GIVEN RECORDS =>
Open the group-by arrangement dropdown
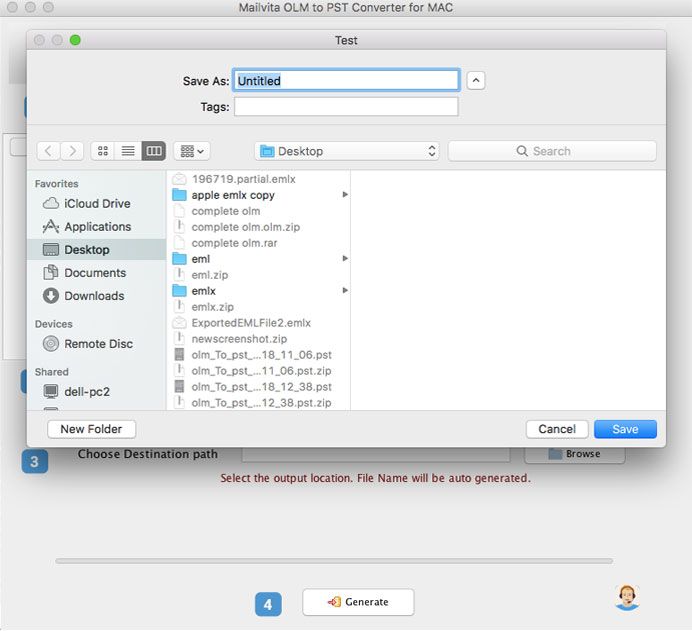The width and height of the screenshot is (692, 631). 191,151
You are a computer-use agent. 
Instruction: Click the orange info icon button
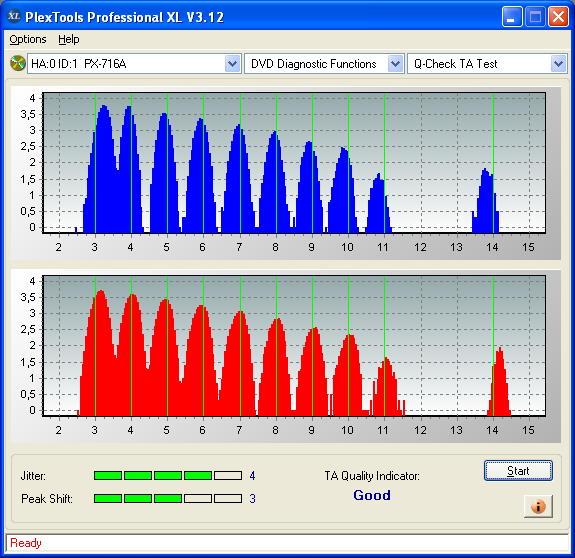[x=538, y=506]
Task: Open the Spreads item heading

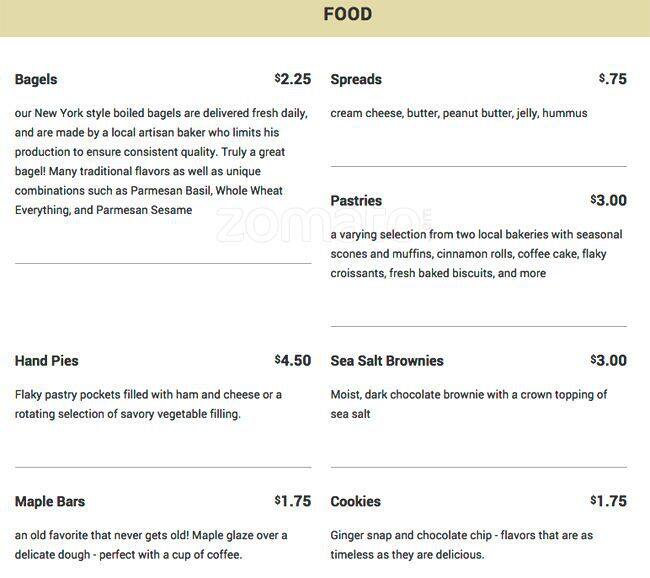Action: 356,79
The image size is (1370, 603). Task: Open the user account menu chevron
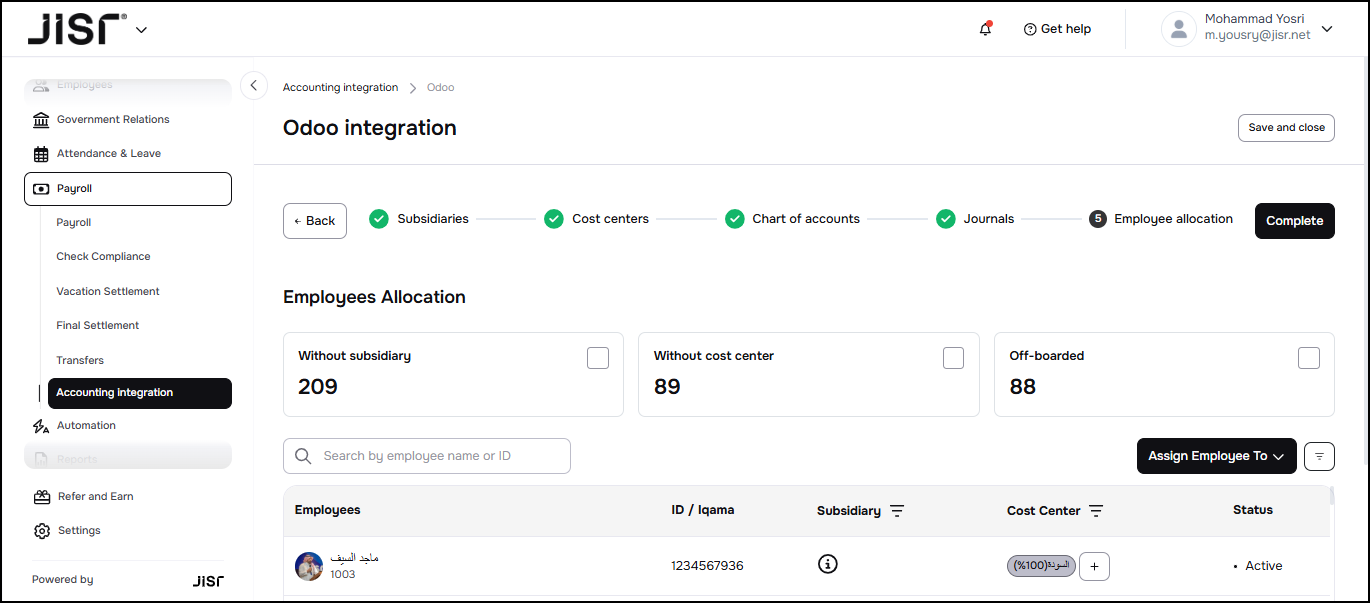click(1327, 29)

REQUEST =>
Express these lines as a numbered list, skipping the blank lines and omitting the pictures.

RESULT OF THIS EXERCISE =>
1. Open the group-by arrangement dropdown
2. The width and height of the screenshot is (692, 631). 191,151
3. You are a computer-use agent. 
4. Instruction: Click the orange info icon button
5. [x=538, y=506]
6. Task: Open the Spreads item heading
7. Action: 356,79
8. The image size is (1370, 603). Task: Open the user account menu chevron
9. click(1327, 29)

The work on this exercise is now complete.